:: Objetivo del ejercicio ::
Retoma el texto sobre el placer de contar malas noticias y continúalo a partir de su última oración.

¿TE GUSTA SER MALA ONDA?/ |
El delicioso encanto de contar atrocidades |
/Por: Cicco. Al parecer, contar una mala noticia es un acto que todo el mundo rechazaría. Sin embargo, la historia y el día a día demuestran que la gente que cuenta atrocidades, tiene cierta inclinación perversa a disfrutar el proceso, sobre todo, cuando la atrocidad afecta a otros. Es por eso que las malas noticias corren a tan gran velocidad, mientras que los actos de heroísmo y solidaridad quedan rezagados en una cadena de transmisión que nadie le importa. |
Ya lo dijo un historiador –si fuera un periodista serio le diría quién-: las épocas de bonanza a lo largo de los siglos, son olímpicamente salteadas por los libros. Los manuales, y los historiadores sólo ponen el ojo en las guerras, las revoluciones y otras encantadoras perversiones de la raza humana.
No hace falta buscar demasiado una mala noticia. Ahí tiene a su compañero de trabajo, su pareja, su mamá que se acercan con la mirada chispeante a la espera de contarle todas las atrocidades del día, como un Papa Noel pero, en lugar de juguetes, con la bolsa llena de mierda para regalarte.
Es por eso que las conversaciones con la gente que le va bien suelen ser tan breves. Piénselo bien: las personas a las que la vida les sonríe suelen tener escasa participación en las mesas. Cuando se le pregunta: “¿Cómo andás, Pelado querido? ¿Qué es de tu vida, amigo del alma?” Si el Pelado responde: “Muy bien, sabés que…” El Pelado queda automáticamente anulado de la charla. A nadie le importa lo bien que anda el Pelado y menos aún, que ese idiota del Pelado se lo ande enrostrándose a uno en la cara. En cambio, si el Pelado responde: “Uy, no sabés lo mal que estoy”. La mesa, automáticamente, se inclinará a escuchar la irresistible y desgraciada historia que el Pelado contará al mínimo detalle con cierto regusto venenoso, como quien repite su comida preferida para que todo el mundo la huela.
Este empuje por brindar siempre malas noticias, esta tradición de narradores orales de historias encarajinadas que terminan como el divino traste, crea sus propio portavoz: el hombre mala onda. El hombre mala onda pronosticará que todo escenario blanco virará al negro, que todo héroe terminará caído, que toda estrella tendrá su merecido desplome. El generador de malas noticias termina encarnado él mismo en una mala noticia andante.

:: Datos de origen ::
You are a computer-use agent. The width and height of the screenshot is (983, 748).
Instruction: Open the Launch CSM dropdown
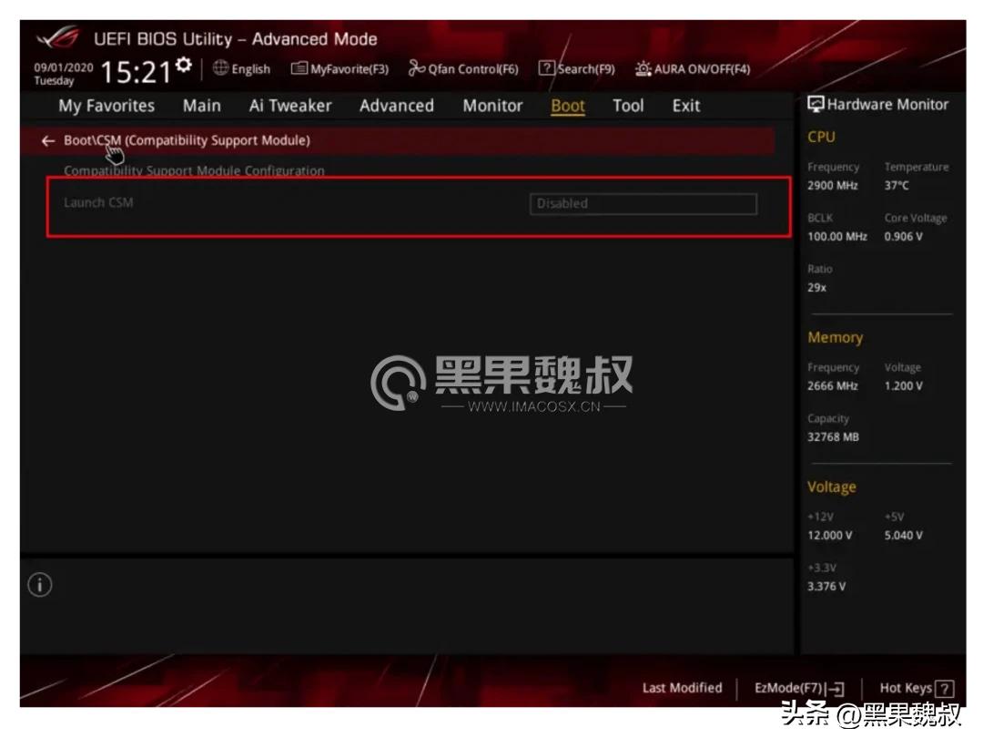point(644,203)
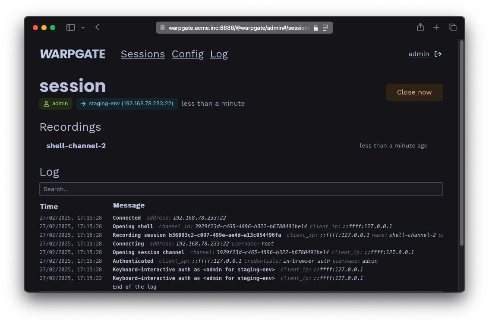
Task: Open the Share icon in toolbar
Action: pos(420,28)
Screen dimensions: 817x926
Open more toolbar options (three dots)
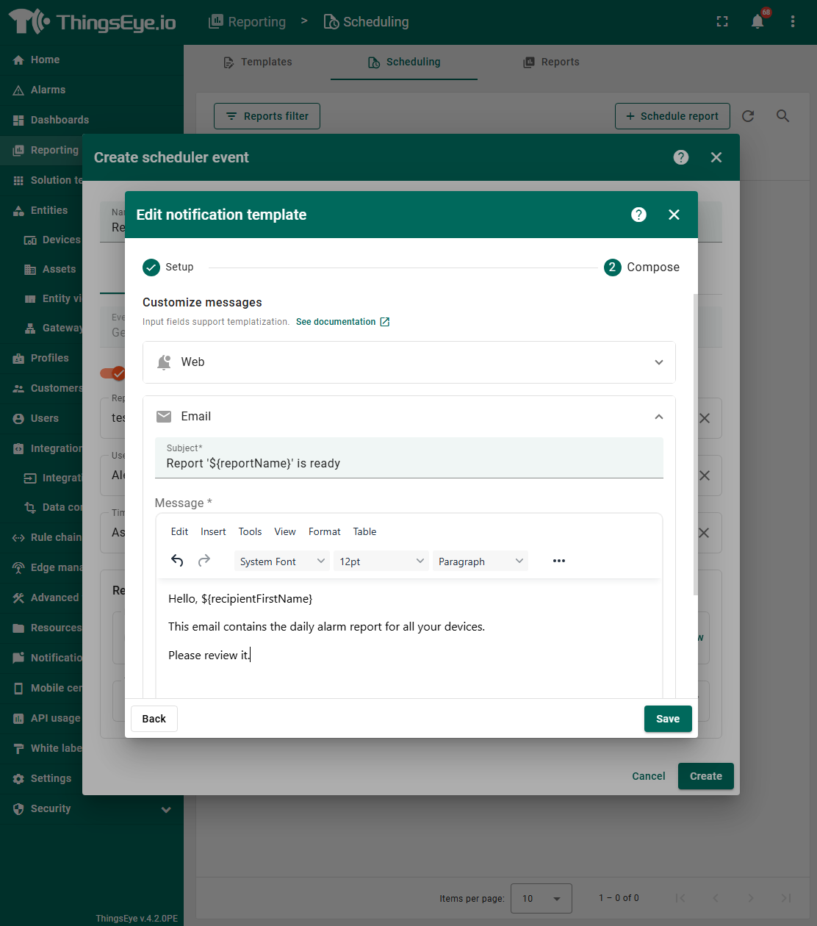pyautogui.click(x=559, y=561)
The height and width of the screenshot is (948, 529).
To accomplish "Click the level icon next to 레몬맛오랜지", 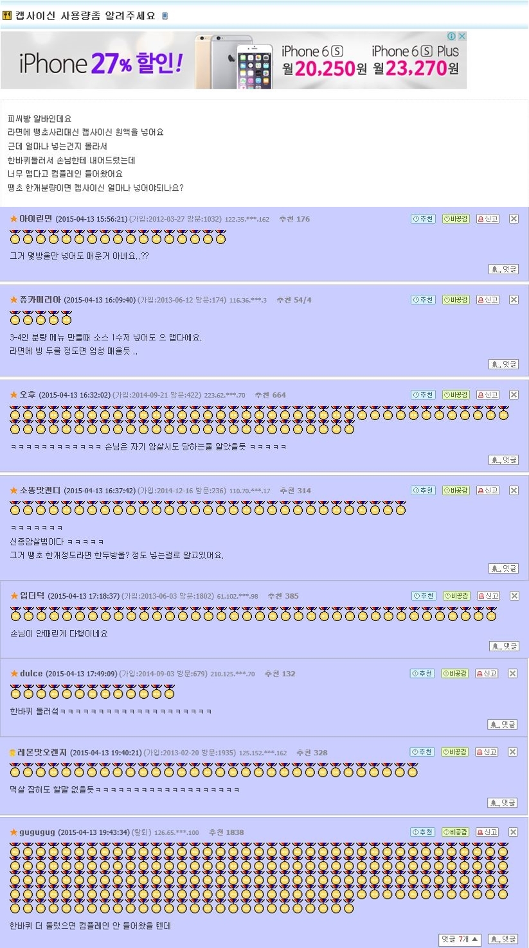I will [12, 753].
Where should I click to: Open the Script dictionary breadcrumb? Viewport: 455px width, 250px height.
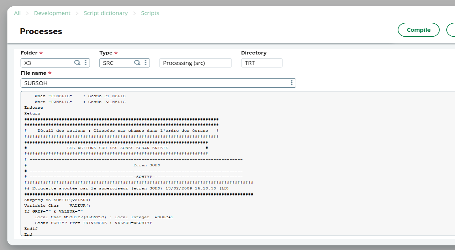(106, 13)
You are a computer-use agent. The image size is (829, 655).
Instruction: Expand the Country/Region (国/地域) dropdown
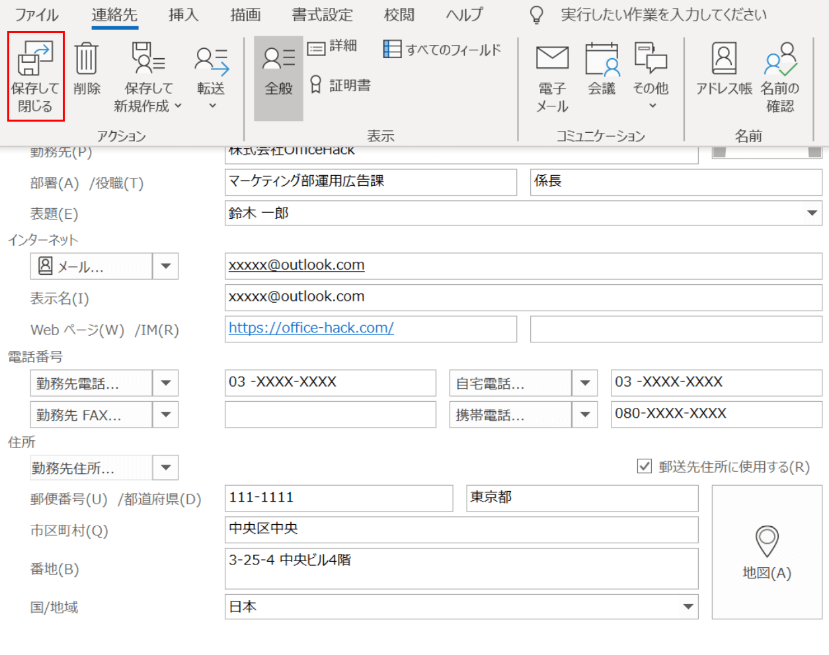click(688, 607)
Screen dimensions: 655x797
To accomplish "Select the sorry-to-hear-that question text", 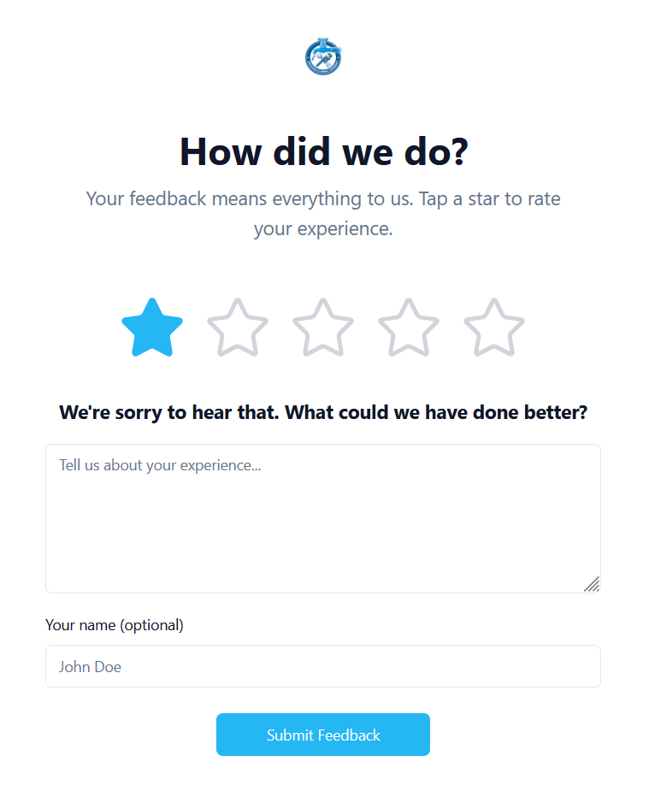I will click(x=323, y=412).
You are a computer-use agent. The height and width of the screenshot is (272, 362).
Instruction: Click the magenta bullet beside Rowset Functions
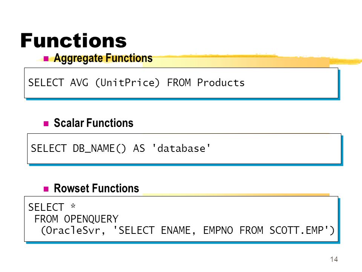[x=46, y=189]
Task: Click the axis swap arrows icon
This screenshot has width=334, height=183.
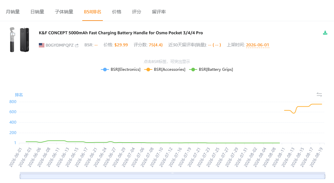Action: click(x=319, y=95)
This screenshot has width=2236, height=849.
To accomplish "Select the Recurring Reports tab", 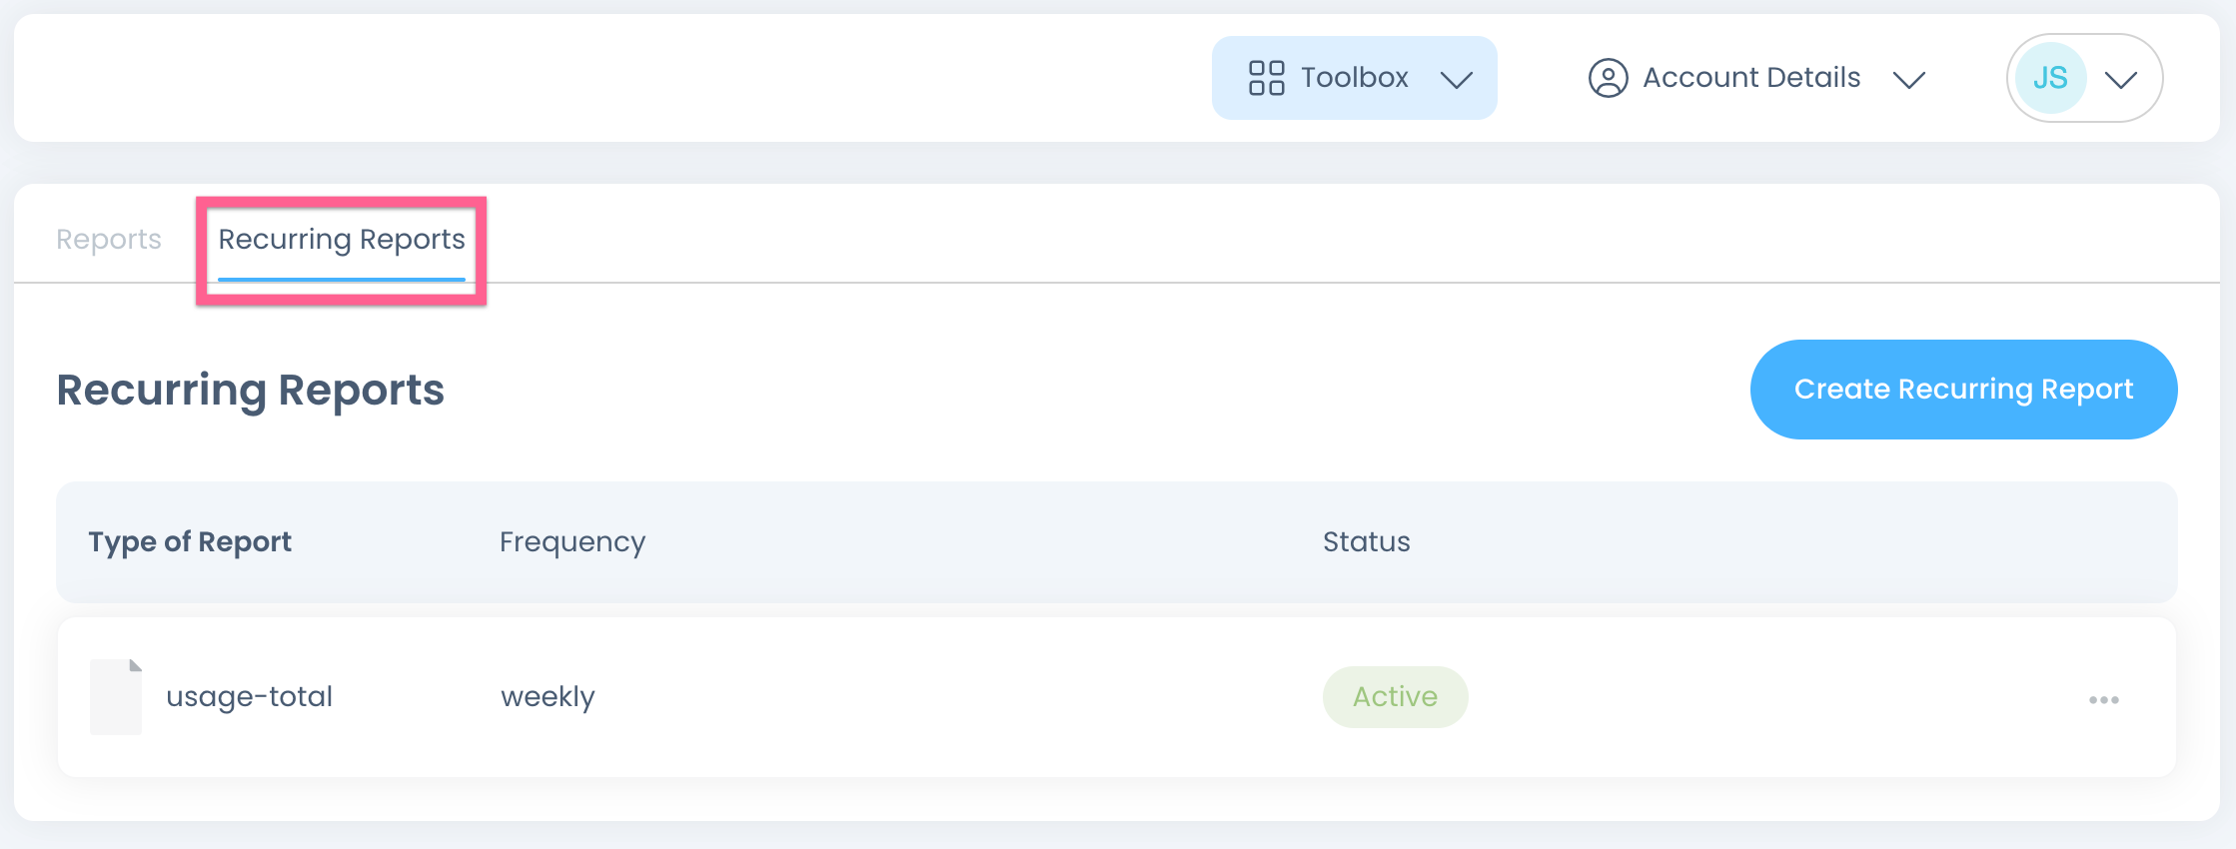I will tap(342, 240).
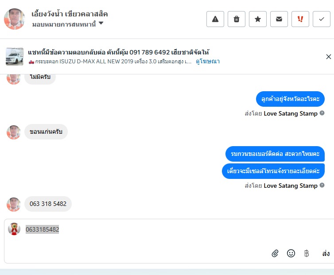Click the Baht payment request icon
The width and height of the screenshot is (334, 275).
click(x=307, y=253)
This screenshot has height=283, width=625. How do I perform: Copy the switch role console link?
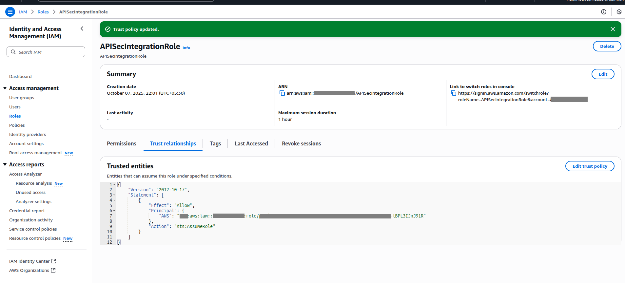tap(453, 93)
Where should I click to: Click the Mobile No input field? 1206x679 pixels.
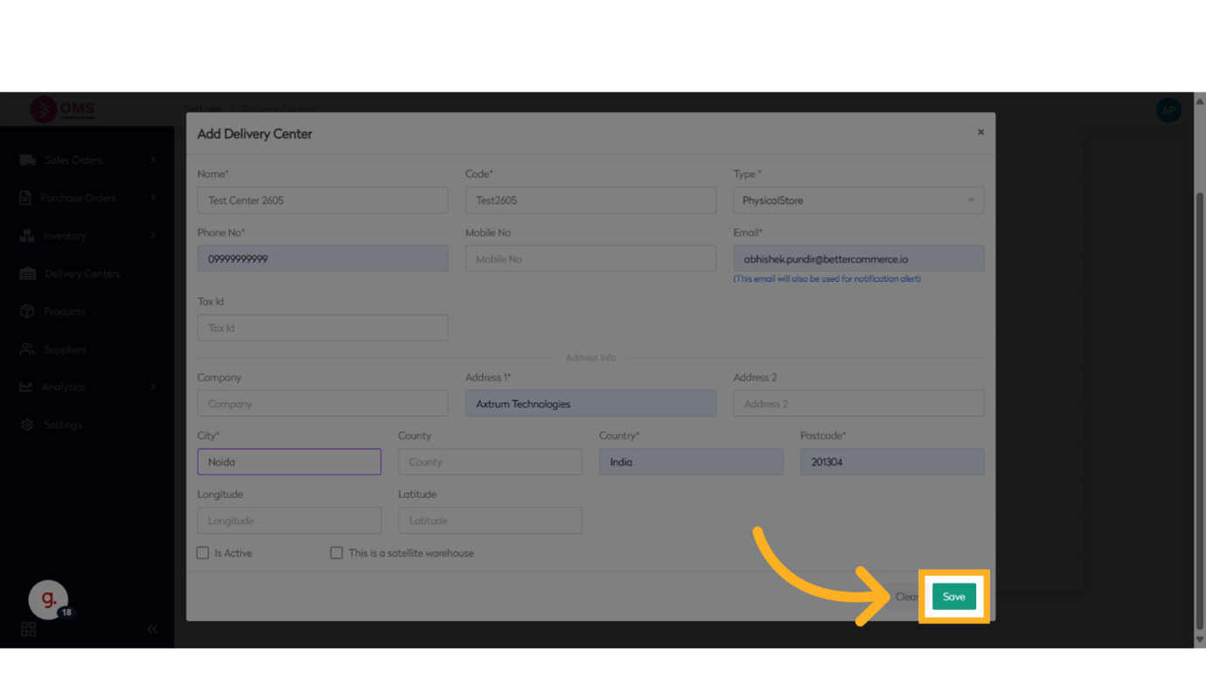pyautogui.click(x=590, y=259)
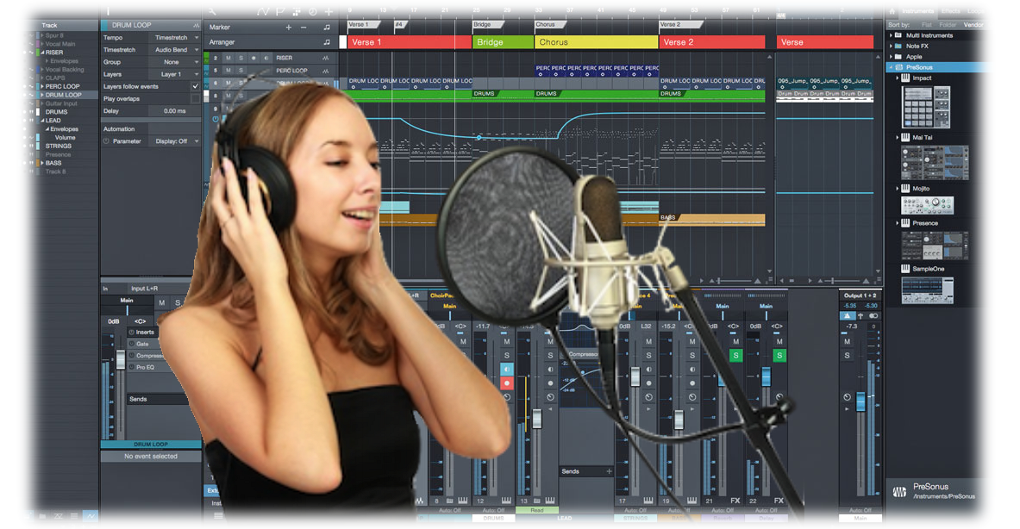Image resolution: width=1020 pixels, height=529 pixels.
Task: Enable the Play overlaps checkbox
Action: pyautogui.click(x=195, y=99)
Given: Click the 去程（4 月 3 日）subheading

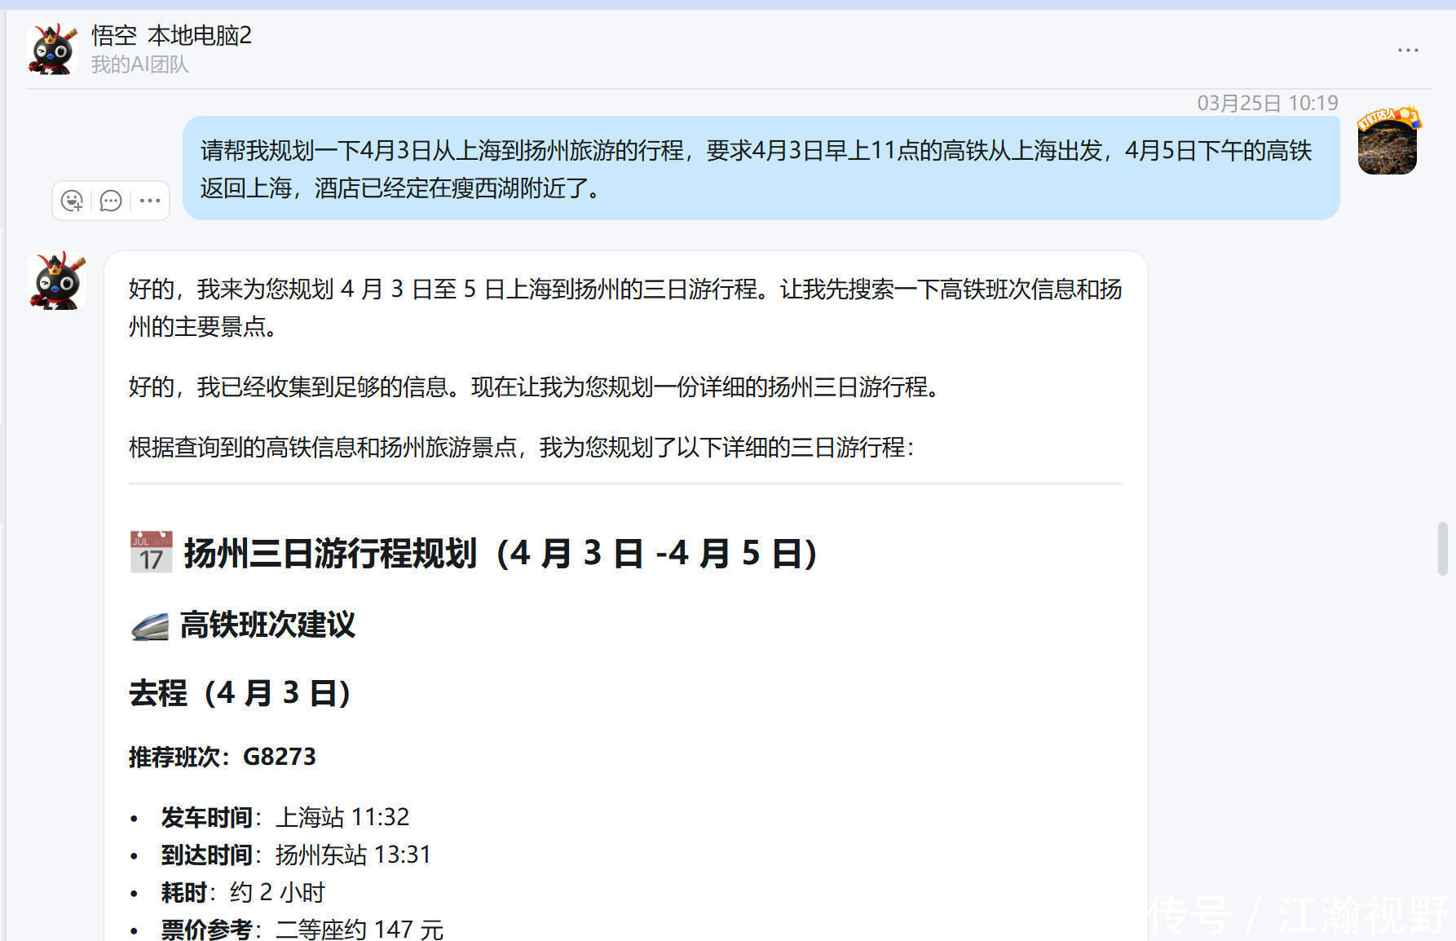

:: Respuesta ::
Las malas nuevas, cuanto peores, mejor protagonismo obtienen en los medios. No hay nada como una tragedia para levantar el rating: un artista en coma, unos mineros atrapados en una fosa, la lucha de una madre por darle una muerte digna a su hija, el dulce encanto de un hospital de moribundos en Libia dejado por los médicos a la buena de Dios. No es sólo el peso mismo de la desgracia lo que magnetiza al televidente a la pantalla, es la irresistible posibilidad de comunicarla luego a otro. Basta con ver cara de pesadumbre de los conductores de noticieros para saber que, detrás de esa fachada se esconde la verdad de la milanesa: agazapada en titulares espantosos, en tremebundas cifras de víctimas mortales, esa gente lo está pasando en grande.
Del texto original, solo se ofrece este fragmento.